|Babylonian Bridal Auction|
Sunday, December 6, 2015
History of the Wedding Contracts
While stories of star-struck lovers getting married make for good tales, historically marriage had little to do with love. In ancient times, marriage was more like a business deal. According to Stephanie Coontz, the author of Marriage, a History: How Love Conquered Marriage, "It was a way of getting in-laws, of making alliances and expanding the family labor force."
Marriage is an ancient institution with the first recorded evidence of marriage contracts and ceremonies dating back 4,000 years in Mesopotamia. It was an institution that primarily regulated property rights and political privileges and contracts reflected that. In that ancient world marriage primarily served to preserve power.
Kings and others of the ruling class married off daughters to build alliances, acquire land, and produce legitimate heirs. These deals were basically business mergers, the forging of military coalitions, or the finalizing of peace treaties. It was seen as a way to build strategic alliances between families. Those getting married often had no say "no" in the matter even in marriages between the lower class. In those cases, the purpose of marriage was to choose a marriage partner with a good work ethic, strength, skills and robust health – and to produce heirs. If they had adjoining plots of land that was a real bonus.

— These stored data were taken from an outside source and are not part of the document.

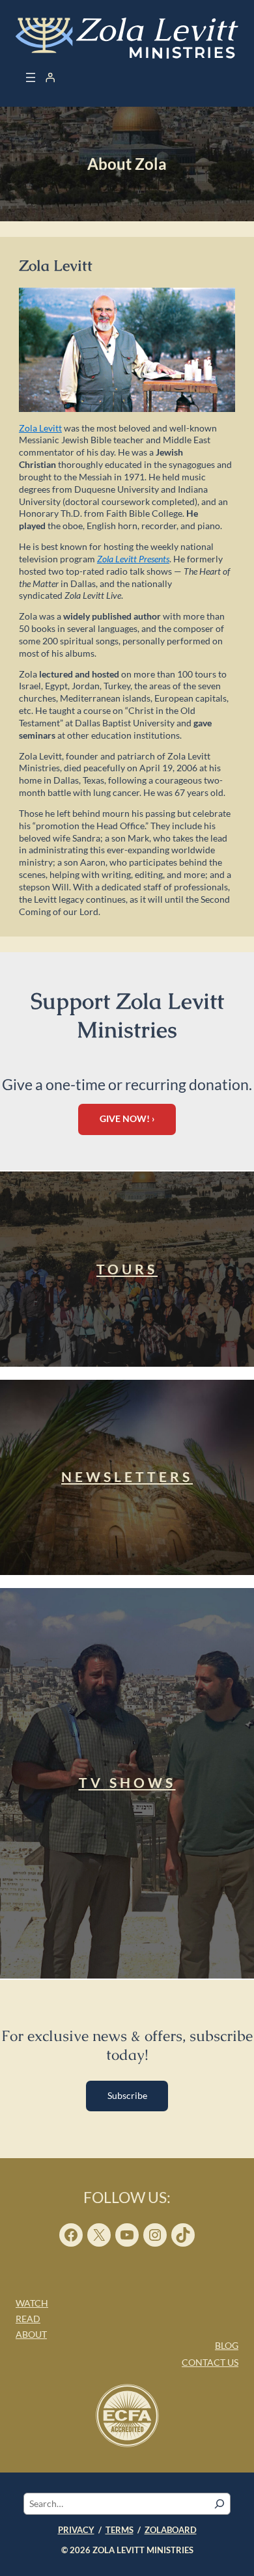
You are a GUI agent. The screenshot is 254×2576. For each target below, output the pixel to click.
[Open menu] (30, 77)
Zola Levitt (40, 427)
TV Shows (127, 1782)
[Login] (50, 77)
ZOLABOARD (171, 2530)
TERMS (120, 2530)
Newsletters (127, 1476)
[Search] (219, 2504)
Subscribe (127, 2095)
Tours (127, 1269)
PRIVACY (76, 2530)
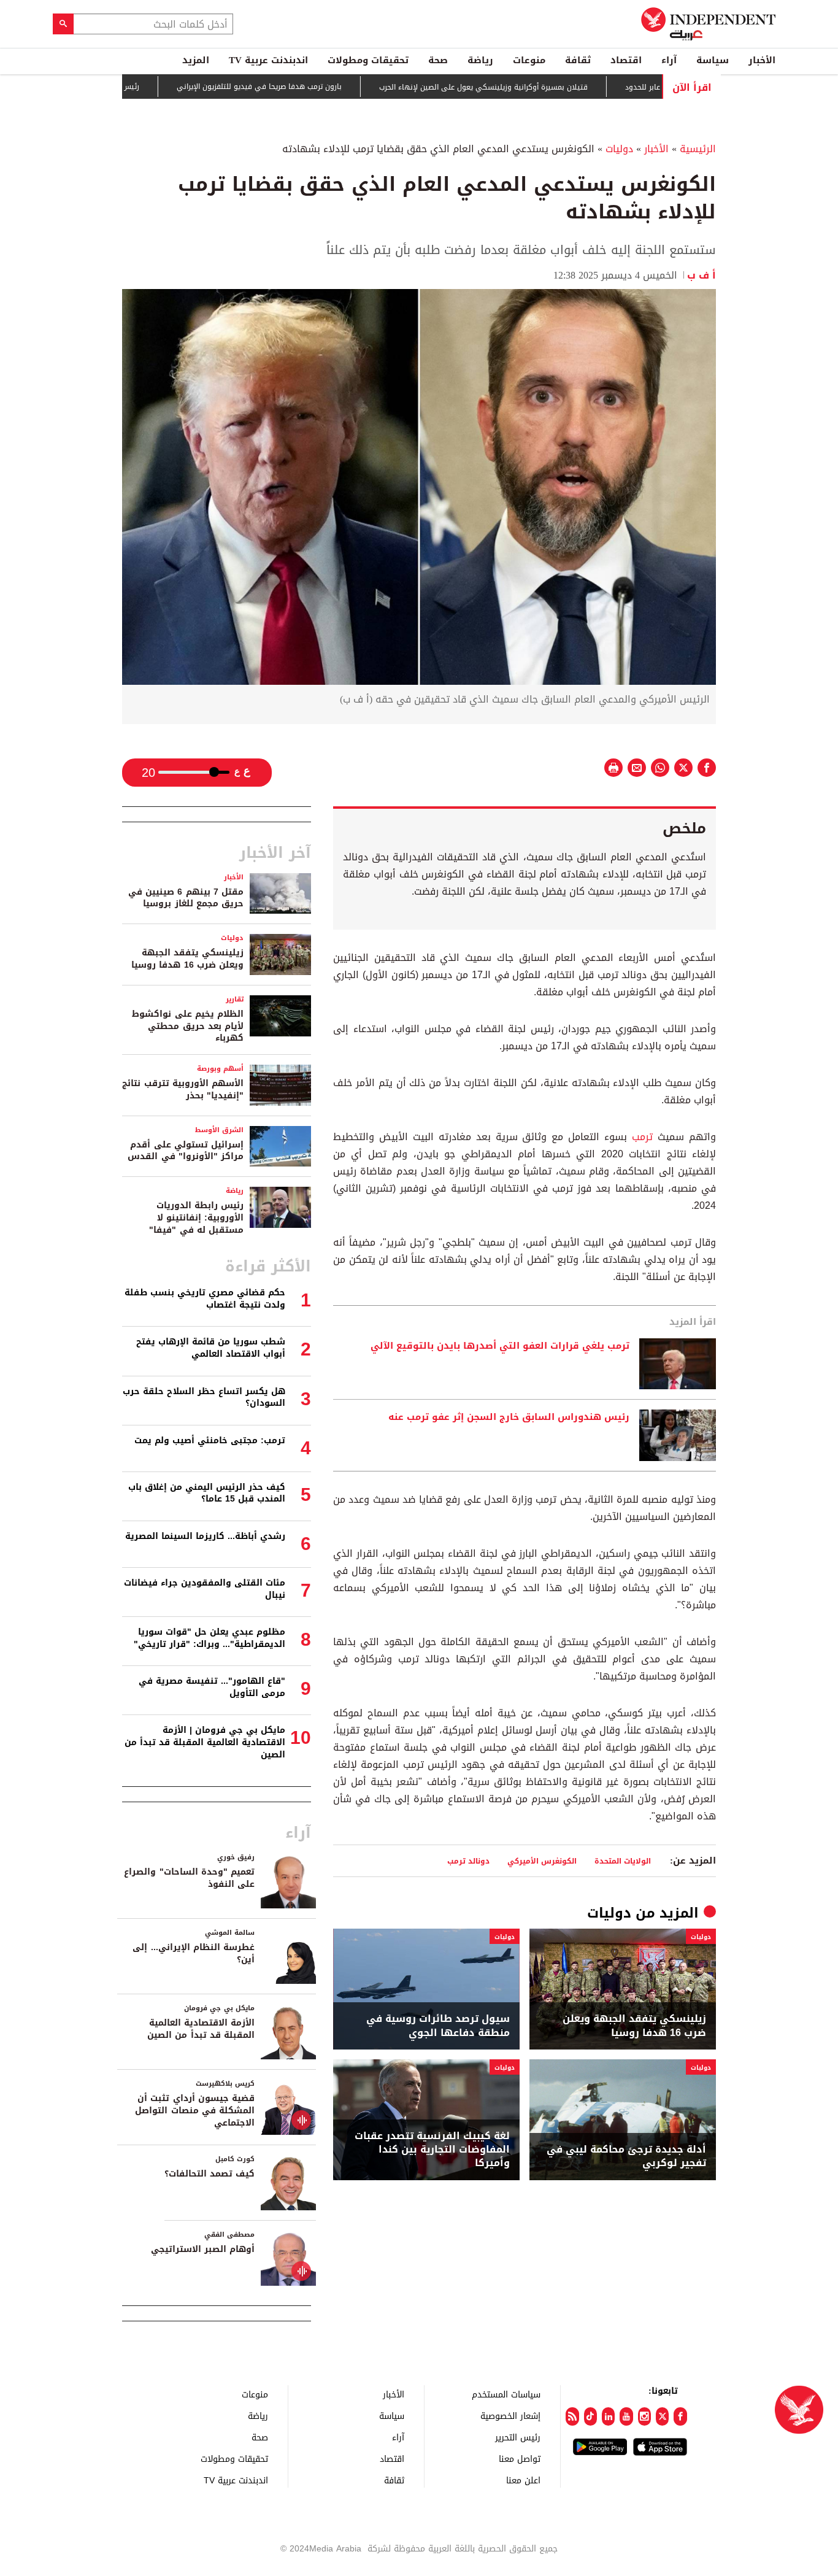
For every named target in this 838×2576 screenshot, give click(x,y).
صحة (438, 60)
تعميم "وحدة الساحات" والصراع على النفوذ (189, 1878)
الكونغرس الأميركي (542, 1861)
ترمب (642, 1136)
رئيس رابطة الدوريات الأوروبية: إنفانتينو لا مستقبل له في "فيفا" (196, 1217)
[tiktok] (590, 2416)
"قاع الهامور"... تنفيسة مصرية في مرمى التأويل (212, 1687)
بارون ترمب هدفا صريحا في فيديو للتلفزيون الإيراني (316, 87)
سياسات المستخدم (506, 2394)
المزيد (195, 60)
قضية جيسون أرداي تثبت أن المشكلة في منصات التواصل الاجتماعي (195, 2110)
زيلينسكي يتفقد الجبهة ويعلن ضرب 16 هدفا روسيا (634, 2026)
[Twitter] (662, 2416)
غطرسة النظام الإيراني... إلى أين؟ (194, 1953)
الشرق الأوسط (219, 1130)
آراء (669, 60)
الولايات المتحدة (622, 1861)
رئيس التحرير (517, 2437)
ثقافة (578, 60)
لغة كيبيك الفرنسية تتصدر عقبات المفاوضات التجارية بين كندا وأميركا (432, 2149)
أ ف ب (701, 275)
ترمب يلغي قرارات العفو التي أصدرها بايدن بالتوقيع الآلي (500, 1346)
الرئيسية (698, 148)
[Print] (613, 767)
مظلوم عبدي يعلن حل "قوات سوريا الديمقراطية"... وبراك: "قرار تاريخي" (209, 1638)
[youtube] (626, 2416)
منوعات (529, 60)
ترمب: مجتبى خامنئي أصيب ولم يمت (209, 1440)
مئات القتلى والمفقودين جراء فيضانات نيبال (204, 1589)
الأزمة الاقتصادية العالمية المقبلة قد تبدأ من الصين (201, 2029)
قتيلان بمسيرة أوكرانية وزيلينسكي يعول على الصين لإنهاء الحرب (541, 87)
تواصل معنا (519, 2458)
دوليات (619, 148)
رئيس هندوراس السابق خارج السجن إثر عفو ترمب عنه (508, 1417)
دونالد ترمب (468, 1861)
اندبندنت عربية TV (268, 60)
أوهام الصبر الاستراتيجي (203, 2249)
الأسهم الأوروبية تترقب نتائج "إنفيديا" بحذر (183, 1089)
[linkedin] (608, 2416)
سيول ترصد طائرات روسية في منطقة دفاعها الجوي (438, 2026)
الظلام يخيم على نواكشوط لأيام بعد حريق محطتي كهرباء (188, 1026)
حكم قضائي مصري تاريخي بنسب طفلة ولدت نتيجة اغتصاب (205, 1298)
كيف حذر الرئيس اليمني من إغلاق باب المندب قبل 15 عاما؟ (206, 1493)
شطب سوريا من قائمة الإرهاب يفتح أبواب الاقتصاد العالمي (210, 1347)
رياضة (480, 60)
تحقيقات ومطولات (368, 60)
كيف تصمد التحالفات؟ (209, 2173)
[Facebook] (680, 2416)
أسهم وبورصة (220, 1068)
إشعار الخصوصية (510, 2415)
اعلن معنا (523, 2480)
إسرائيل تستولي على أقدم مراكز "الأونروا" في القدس (186, 1150)
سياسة (712, 60)
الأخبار (761, 60)
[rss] (572, 2416)
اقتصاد (626, 60)
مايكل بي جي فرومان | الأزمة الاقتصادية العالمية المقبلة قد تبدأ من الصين (205, 1742)
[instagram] (644, 2416)
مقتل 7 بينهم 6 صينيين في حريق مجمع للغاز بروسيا (186, 898)
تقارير (235, 999)
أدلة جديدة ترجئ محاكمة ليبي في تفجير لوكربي (626, 2156)
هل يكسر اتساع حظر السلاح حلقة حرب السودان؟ (204, 1397)
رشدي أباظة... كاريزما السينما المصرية (205, 1536)
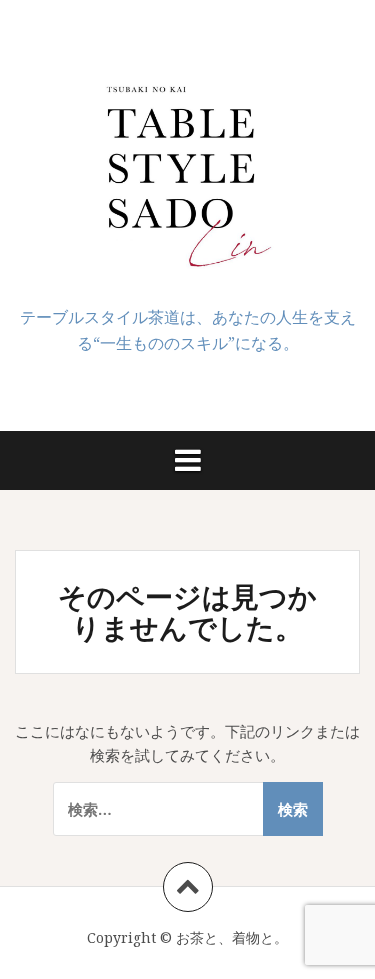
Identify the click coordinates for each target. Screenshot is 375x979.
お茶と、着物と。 (232, 937)
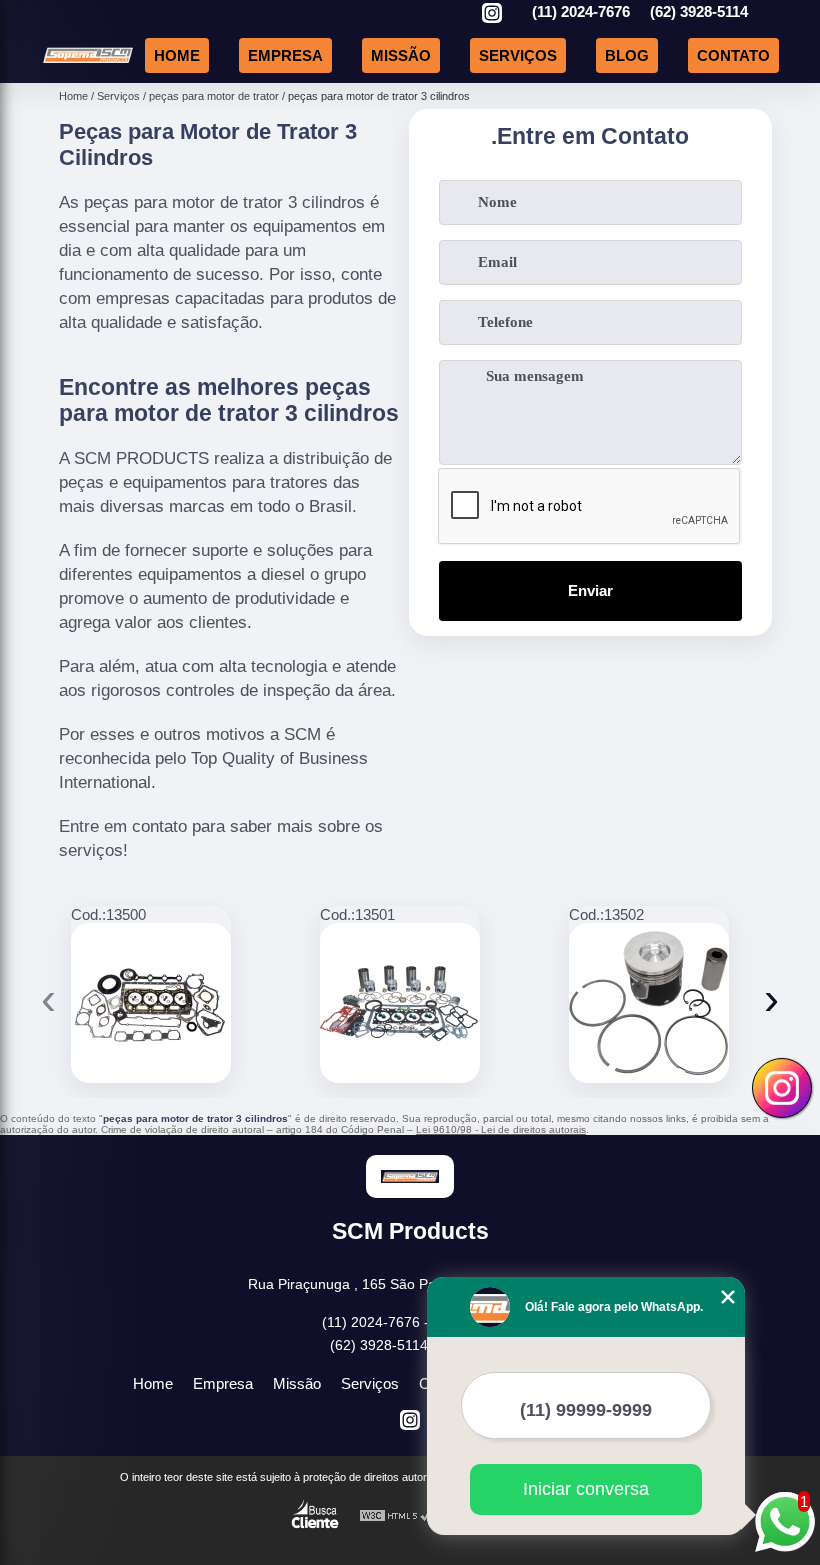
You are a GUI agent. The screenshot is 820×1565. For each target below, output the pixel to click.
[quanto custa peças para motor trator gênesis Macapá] (649, 1003)
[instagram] (492, 14)
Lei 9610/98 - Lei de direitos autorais (501, 1129)
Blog (627, 55)
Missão (401, 55)
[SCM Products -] (88, 59)
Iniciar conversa (586, 1489)
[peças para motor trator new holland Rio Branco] (400, 1003)
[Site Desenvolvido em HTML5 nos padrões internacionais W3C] (396, 1516)
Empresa (285, 55)
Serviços (518, 55)
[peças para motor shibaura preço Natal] (151, 1003)
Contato (733, 55)
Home (177, 55)
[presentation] (48, 999)
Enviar (590, 590)
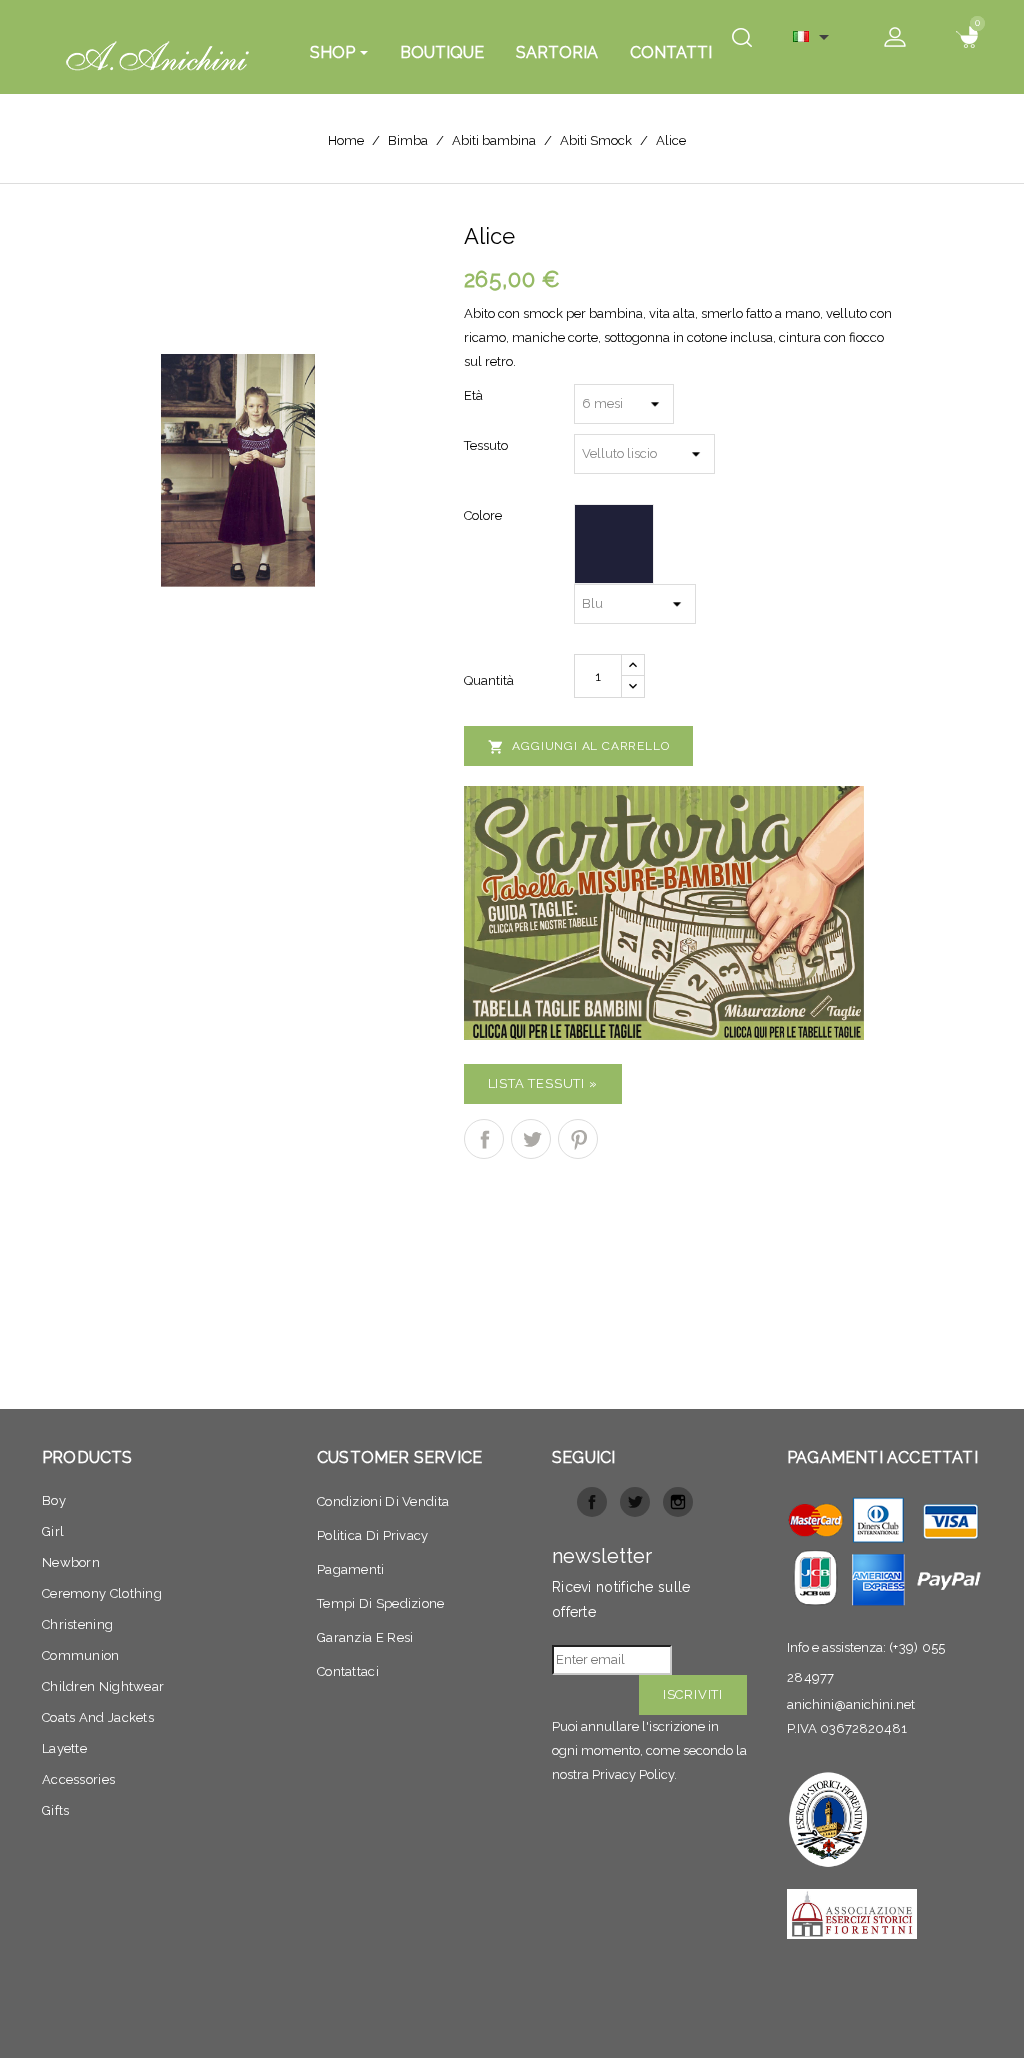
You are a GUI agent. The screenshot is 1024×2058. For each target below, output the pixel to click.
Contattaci (348, 1671)
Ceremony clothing (102, 1593)
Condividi (484, 1139)
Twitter (635, 1502)
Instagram (678, 1502)
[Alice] (238, 469)
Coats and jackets (98, 1717)
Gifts (56, 1810)
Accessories (78, 1779)
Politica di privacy (373, 1535)
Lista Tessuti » (543, 1083)
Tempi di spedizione (381, 1603)
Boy (54, 1500)
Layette (64, 1748)
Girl (53, 1531)
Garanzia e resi (365, 1637)
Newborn (71, 1562)
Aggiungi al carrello (579, 747)
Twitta (531, 1139)
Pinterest (578, 1139)
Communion (81, 1655)
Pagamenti (351, 1569)
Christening (77, 1624)
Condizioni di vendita (383, 1501)
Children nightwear (103, 1686)
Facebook (592, 1502)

For most of history love played no part in marriage because it was considered too serious a matter to be based on such a frail emotion. In ancient Mesopotamia arranged marriages were the standard. Often the bride and groom had never even met. In some cases bridal auctions were held and women were sold to the highest bidder. Economically, marriage filled the role that banks and markets do today. It organized and transferred property and gave individuals access to new workers for the family business.
This is also where the dowry came into play. Until the late eighteenth century, the marriage dowry was the largest amount of cash or movable goods a man would acquire in his lifetime. As a result, men were often more interested in the dowry than the bride.
The "widow's third" was a part of the marriage contract that guaranteed European women that upon their husband's death she would be provided for.
I'm not saying love was never part of marriage in ancient times, it just wasn't the norm and was definitely not necessary. Until the late 18th century, parents had the right to arrange their children's marriages and could dissolve a marriage if it happened without their permission.